Na terça-feira, 5 de maio de 2026, a TIM (TIMS3) divulgou que registrou lucro líquido normalizado de R$ 821 milhões no primeiro trimestre de 2026 (1T26), alta de 1,3% em relação ao 1T25. No mesmo período, a receita líquida totalizou R$ 6,806 bilhões, crescimento de 6,5% na comparação anual, apoiada pelo desempenho dos serviços móvel e fixo.
A companhia informou que a receita de serviços somou R$ 6,644 bilhões no 1T26, também 6,5% acima do ano anterior, com o serviço móvel chegando a R$ 6,253 bilhões (+5,6% A/A) e o serviço fixo a R$ 391 milhões (+22,8% A/A), impulsionado pela TIM Ultrafibra. O EBITDA (lucro antes de juros, impostos, depreciação e amortização) normalizado foi de R$ 3,287 bilhões, avanço de 6,6% na base anual, enquanto o EBITDA-AL (EBITDA após arrendamentos) normalizado alcançou R$ 2,523 bilhões, alta de 7,8%, com margem de 37,1%.
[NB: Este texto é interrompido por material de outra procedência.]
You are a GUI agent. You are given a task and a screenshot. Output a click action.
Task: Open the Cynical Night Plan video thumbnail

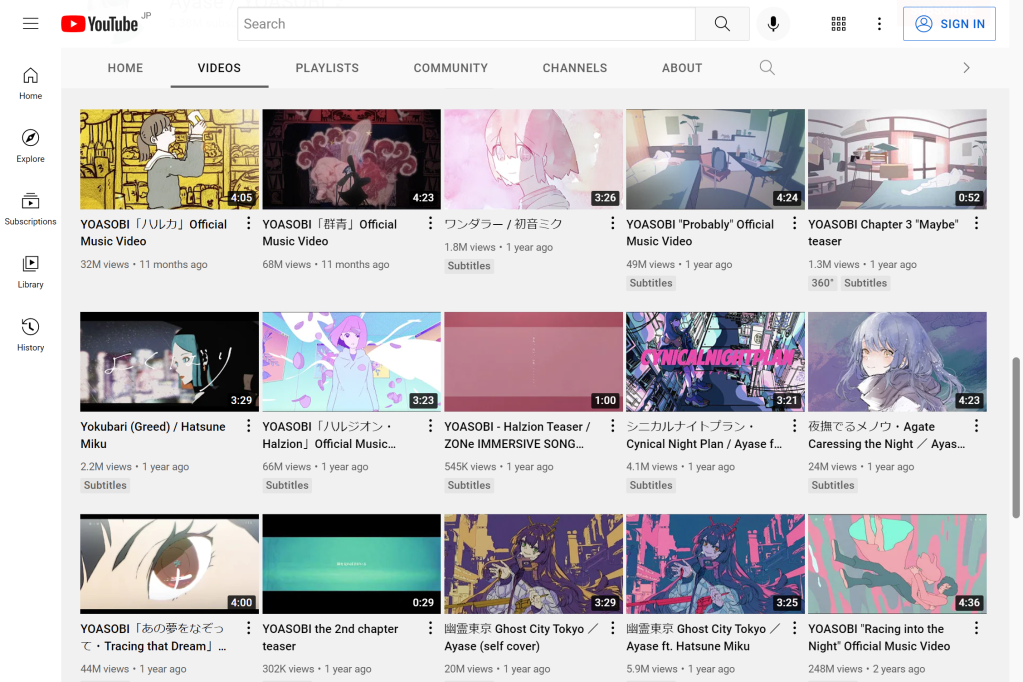coord(715,361)
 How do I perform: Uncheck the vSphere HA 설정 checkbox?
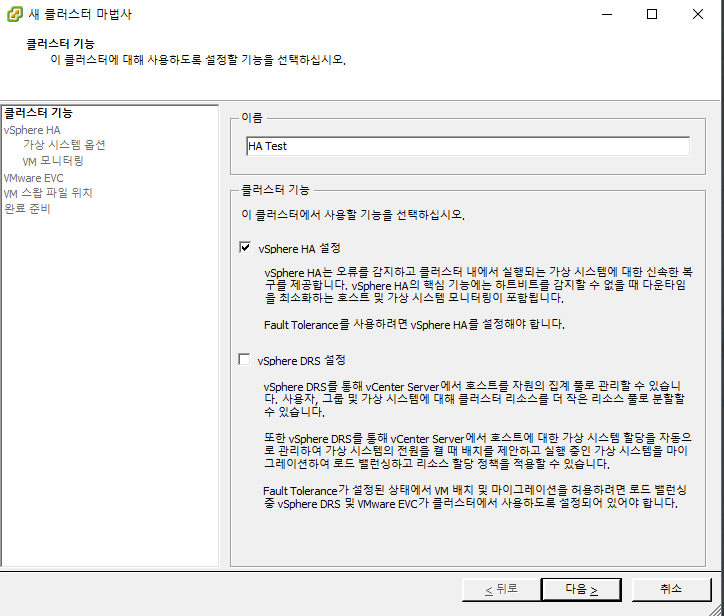coord(245,247)
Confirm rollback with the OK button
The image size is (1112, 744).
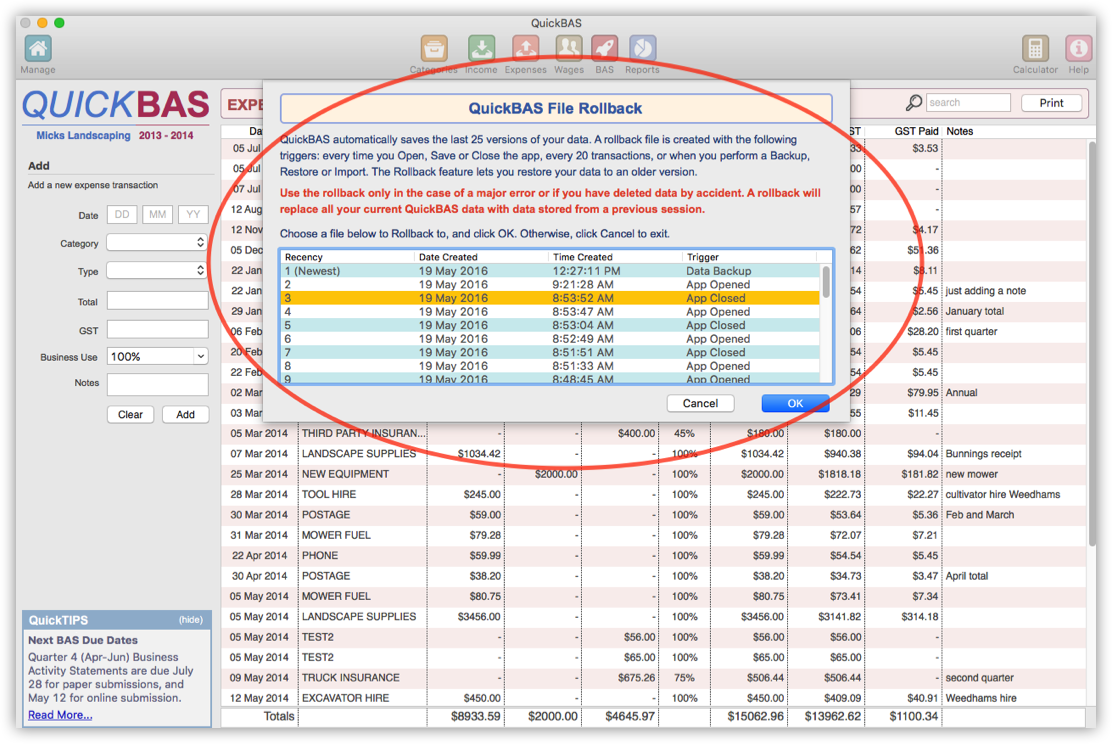point(795,403)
Os custos e despesas operacionais normalizados da operação somaram R$ 3,519 bilhões no 1T26, aumento de 6,3% frente ao 1T25, representando 51,7% da receita líquida. O Capex atingiu R$ 1,354 bilhão, equivalente a 19,9% da receita líquida, refletindo maior alocação em infraestrutura de rede e a expansão da cobertura 5G, que alcançou 1.094 cidades ao fim de março de 2026.
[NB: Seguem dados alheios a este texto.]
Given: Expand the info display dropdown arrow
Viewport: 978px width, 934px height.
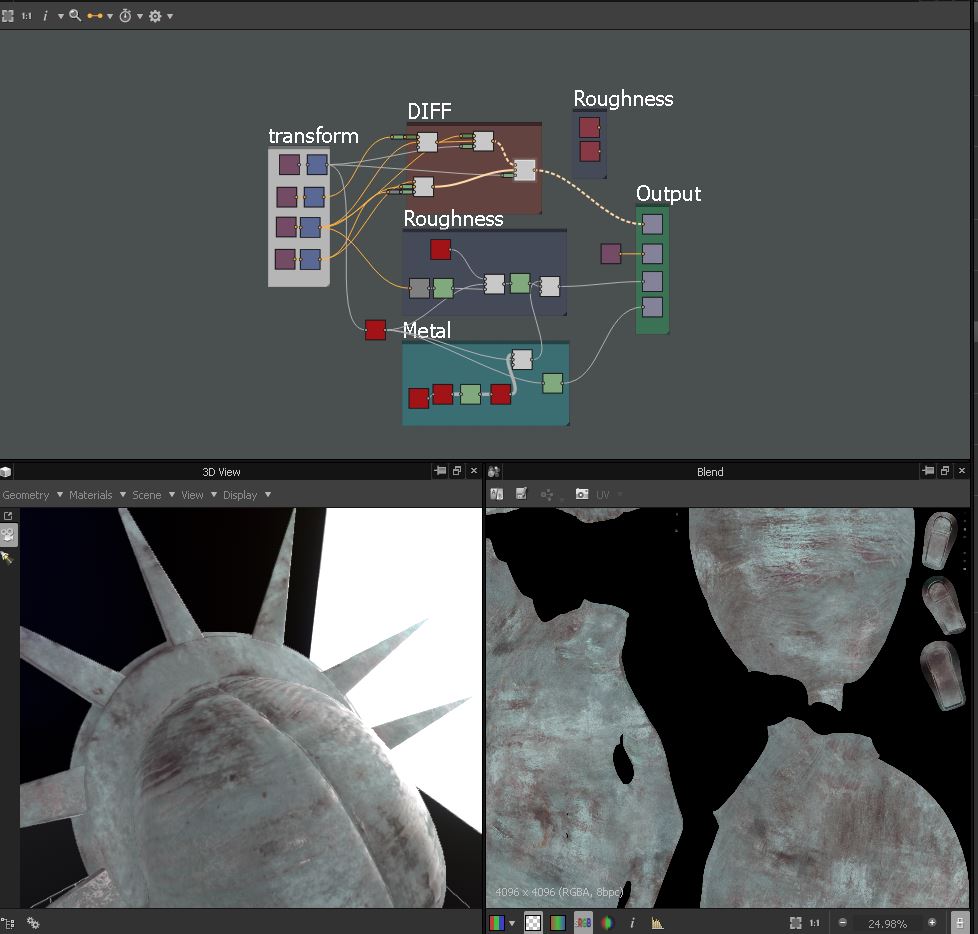Looking at the screenshot, I should (60, 16).
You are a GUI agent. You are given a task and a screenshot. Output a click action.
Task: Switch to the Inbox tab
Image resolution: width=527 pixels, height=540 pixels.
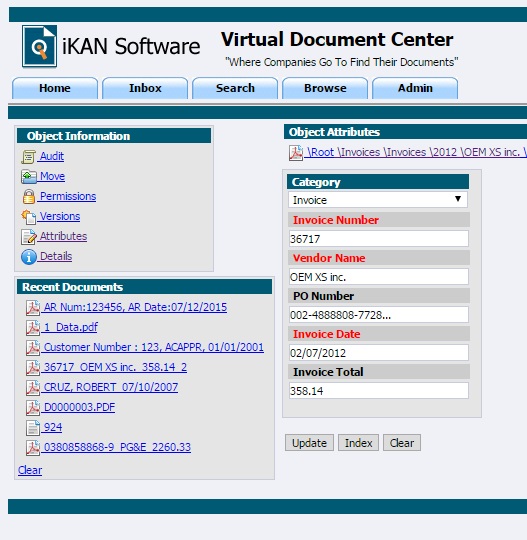pos(145,88)
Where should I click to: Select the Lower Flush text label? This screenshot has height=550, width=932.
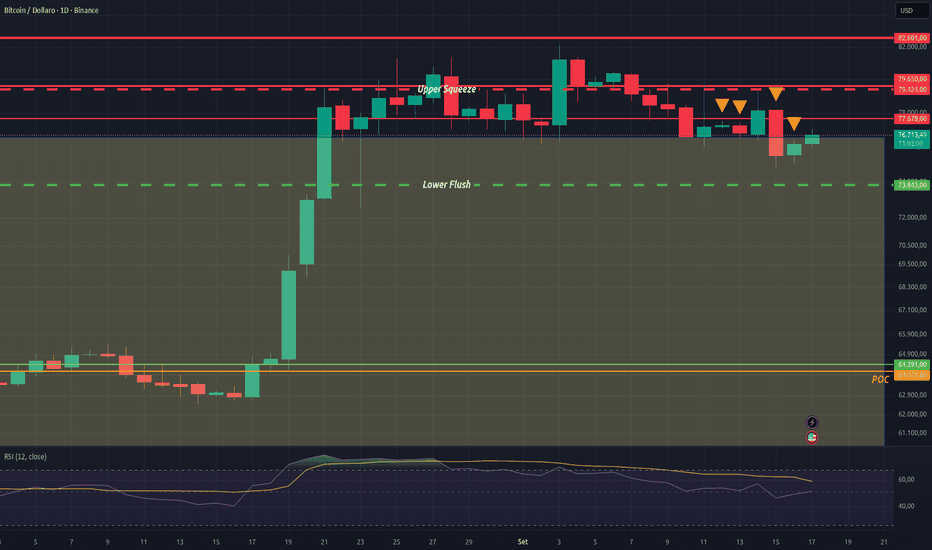coord(446,184)
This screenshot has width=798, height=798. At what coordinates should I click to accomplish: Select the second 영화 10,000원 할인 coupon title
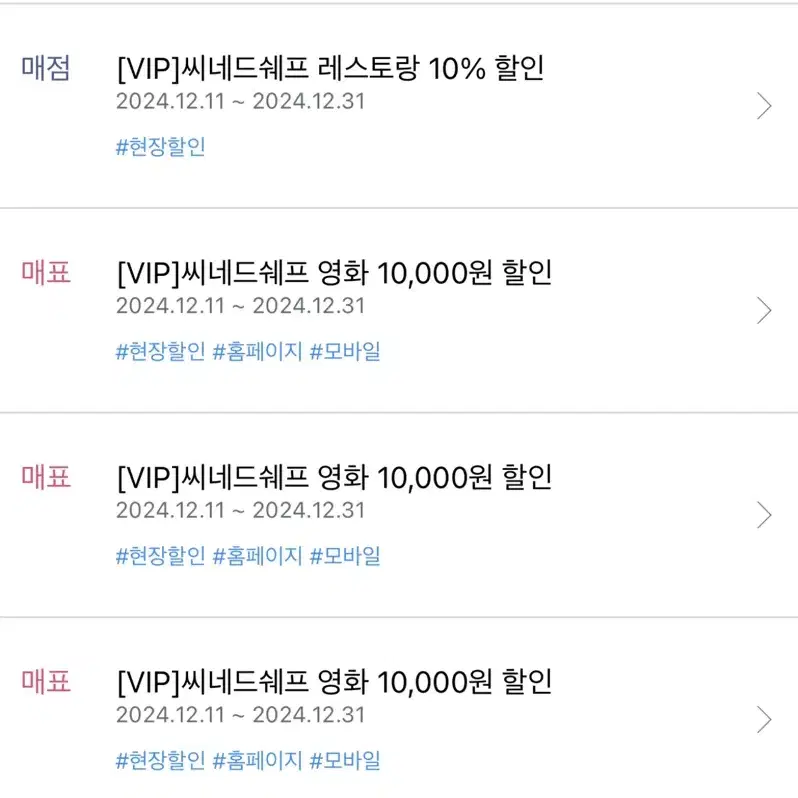pos(334,477)
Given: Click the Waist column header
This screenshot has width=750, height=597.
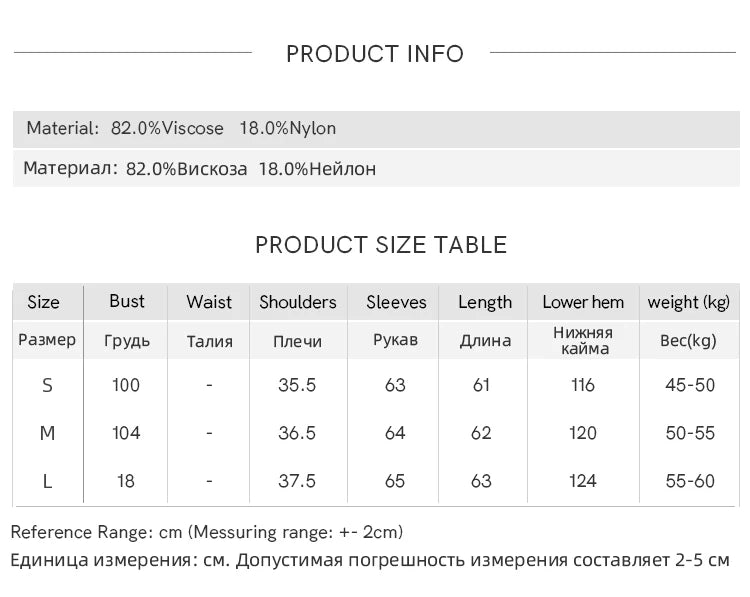Looking at the screenshot, I should 209,302.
O fluxo de caixa operacional, calculado como EBITDA-AL normalizado menos Capex, foi de R$ 1,169 bilhão no trimestre, crescimento de 16,8% em 12 meses, com margem de 17,2%. O fluxo de caixa operacional livre somou R$ 453 milhões, 54% acima do 1T25, enquanto as posições de caixa e títulos de valores mobiliários chegaram a R$ 5,871 bilhões ao final de março de 2026.
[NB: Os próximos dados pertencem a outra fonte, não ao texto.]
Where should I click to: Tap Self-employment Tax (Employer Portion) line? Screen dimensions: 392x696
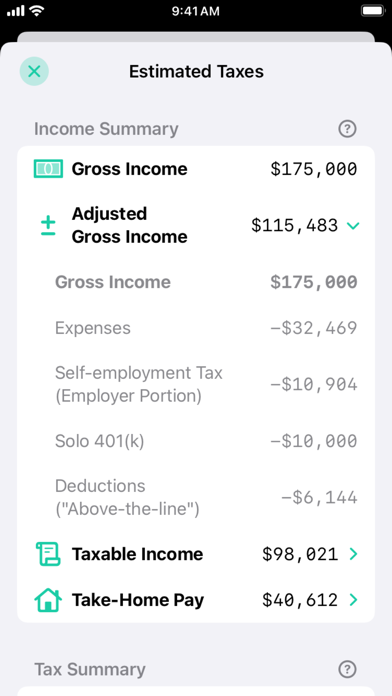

A TIM reportou dívida total pós-hedge de R$ 17,191 bilhões ao fim do 1T26, incluindo R$ 13,677 bilhões em leases, resultando em dívida líquida total de R$ 11,320 bilhões e relação dívida líquida total/EBITDA normalizado de 0,82 vez. No período, o conselho de administração aprovou distribuição de Juros sobre Capital Próprio (JCP, Juros sobre Capital Próprio) de R$ 390 milhões, e a companhia reiterou projeção de distribuir entre R$ 5,3 bilhões e R$ 5,5 bilhões em remuneração aos acionistas em 2026.